3 million Vietnamese died which probably means 12 million more permanently maimed or wounded by normal distribution of casualties -- out of a population of 35 million -- to inflict a crackpot police state than can get half the population shot at the whim of one madman and a permanently impoverishing economic madness called communism.

Prosperous Vietnam (I virtually never support sanctions)? Prosperous like South Korea? Or at least like Thailand or Singapore?


Korea involved the same civilian and soldier casualty rates as Vietnam. 7 million tons of bombs in 7 years? Maybe if we made it 10 million in 10 years South Vietnam would be free – and truly prosperous – today.


The book, Decent Interval, by former CIA employee Frank Snepp actually claims that we had somebody on Ho’s politibureau and that the bureau had voted to give up on the war after Nixon’s last Hanoi bombing (portrayed by the administration as only targeting industry). In any case, after losing 60,000 American lives over there, when we finally got the South Vietnamese to do all the bloody ground fighting – imagine if we had had that opportunity in Korea (but of course the Koreans could not fight the Chinese single handed. At which point we singed a “peace treaty” and then we pulled out most of the financial and all of the air support -- after which the South still held out three more years.

Required tasks >>
1. According to the Vietnam War commentary, who wrote the book Decent Interval?
2. Extend the Vietnam War commentary with a few more sentences that pick up after its final line.
The listing that follows plays no part in what you're asked to do here.

Information supplied >>
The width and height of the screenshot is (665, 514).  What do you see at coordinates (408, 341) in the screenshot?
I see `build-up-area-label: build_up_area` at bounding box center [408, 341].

Answers to the exercises >>
1. Frank Snepp, a former CIA employee.

2.
The worst you or anyone can say about our involvement in the war is that it would not have been worth it to us – and/or it would not have been worth it to the South Vietnamese – even if we did win – that the game wasn’t worth the candle to either.


You come on like we were the root cause of the whole horror because we didn’t drop out and let the South lose. Those 19 year old Hanoi kids volunteering for the army were volunteering to invade another country in order to impose a heavy fascist/stupid economic state the other country did not want (or they could have voted for it right after Ho took the North).